Swarm Provider Architecture

The Swarm provider is implemented in pkg/provider/docker/pswarm.go. It embeds Shared configuration and ClientConfig from the shared Docker provider infrastructure, allowing it to reuse connection logic while implementing Swarm-specific discovery semantics.

Key supporting files include:

• pkg/provider/docker/shared.go: Contains NewDynConfBuilder and extractSwarmLabels used to transform discovered data into Traefik's dynamic configuration model.
• pkg/provider/docker/shared_labels.go: Defines the LBSwarm label structure and parsing logic for Swarm-specific Traefik labels.
• pkg/config/static/static_config.go: Registers the Swarm provider in the static configuration (lines 240-301) and defines default polling intervals.

Initializing the Swarm Provider

Initialization occurs in two phases: default configuration and template compilation.

The SetDefaults method (lines 29-44) configures the provider to watch the Docker Unix socket with a 15-second refresh interval:

func (p *SwarmProvider) SetDefaults() {
    p.Watch = true
    p.Endpoint = "unix:///var/run/docker.sock"
    p.RefreshSeconds = ptypes.Duration(15 * time.Second)
}

During Init, the provider compiles the default rule template used to generate router names from service metadata. This template is applied to all discovered services unless overridden by specific labels.

The createClient method (lines 53-55) instantiates the Docker Engine API client using the shared helper from shared.go, establishing the communication channel for subsequent discovery operations:

func (p *SwarmProvider) createClient(ctx context.Context) (*client.Client, error) {
    return createClient(ctx, p.ClientConfig)
}

Service Discovery Workflow

The core discovery logic resides in listServices (lines 57-89), which orchestrates the translation of Swarm services into Traefik's internal dockerData structures.

Building the Network Map

Before processing services, the provider constructs a network map to resolve virtual IP addresses. It queries the Docker API version to determine the appropriate filter strategy:

• For API versions ≥ 1.29: Uses scope=swarm filter
• For older versions: Uses driver=overlay filter

This network map (network ID → summary) enables subsequent lookup of overlay network names and subnets when parsing service endpoints:

func (p *SwarmProvider) listServices(ctx context.Context, dockerClient client.APIClient) ([]dockerData, error) {
    serviceList, _ := dockerClient.ServiceList(ctx, swarmtypes.ServiceListOptions{})
    serverVersion, _ := dockerClient.ServerVersion(ctx)

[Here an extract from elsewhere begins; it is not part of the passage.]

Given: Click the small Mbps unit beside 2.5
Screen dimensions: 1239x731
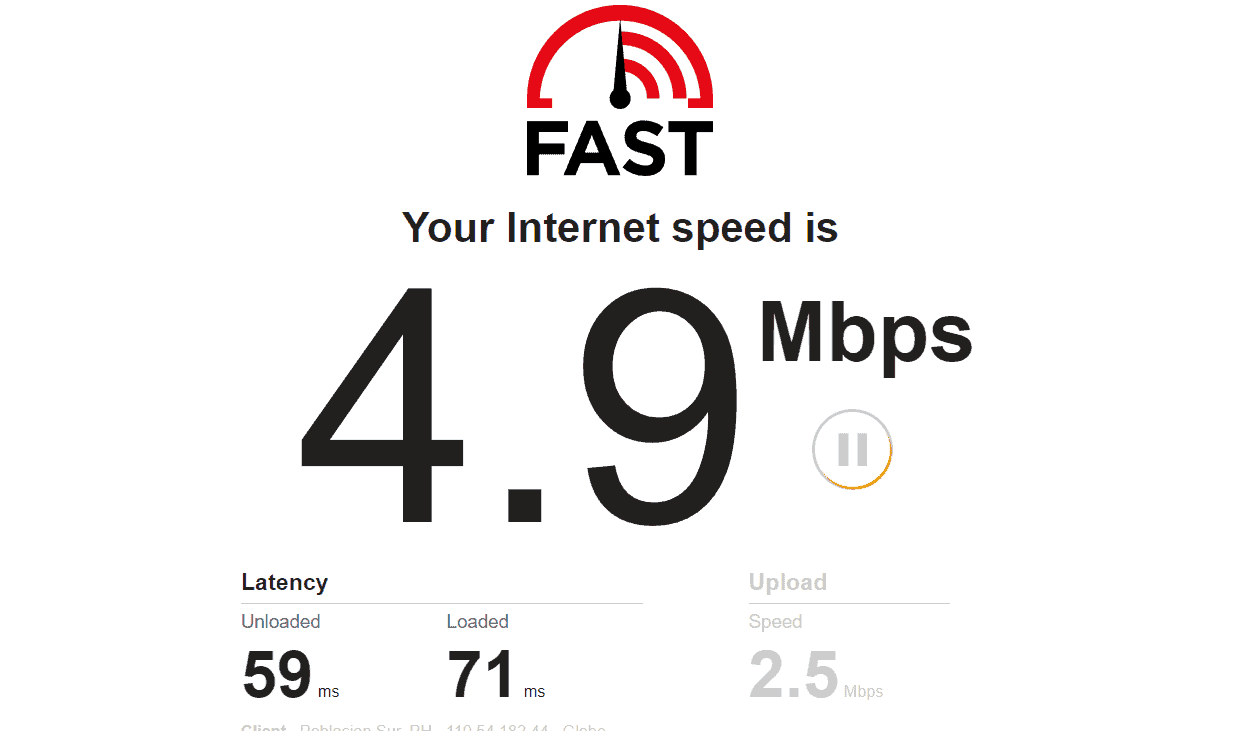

    // Choose proper network filter
    networkListArgs := filters.NewArgs()
    if versions.GreaterThanOrEqualTo(serverVersion.APIVersion, "1.29") {
        networkListArgs.Add("scope", "swarm")
    } else {
        networkListArgs.Add("driver", "overlay")
    }
    networkList, _ := dockerClient.NetworkList(ctx, networktypes.ListOptions{Filters: networkListArgs})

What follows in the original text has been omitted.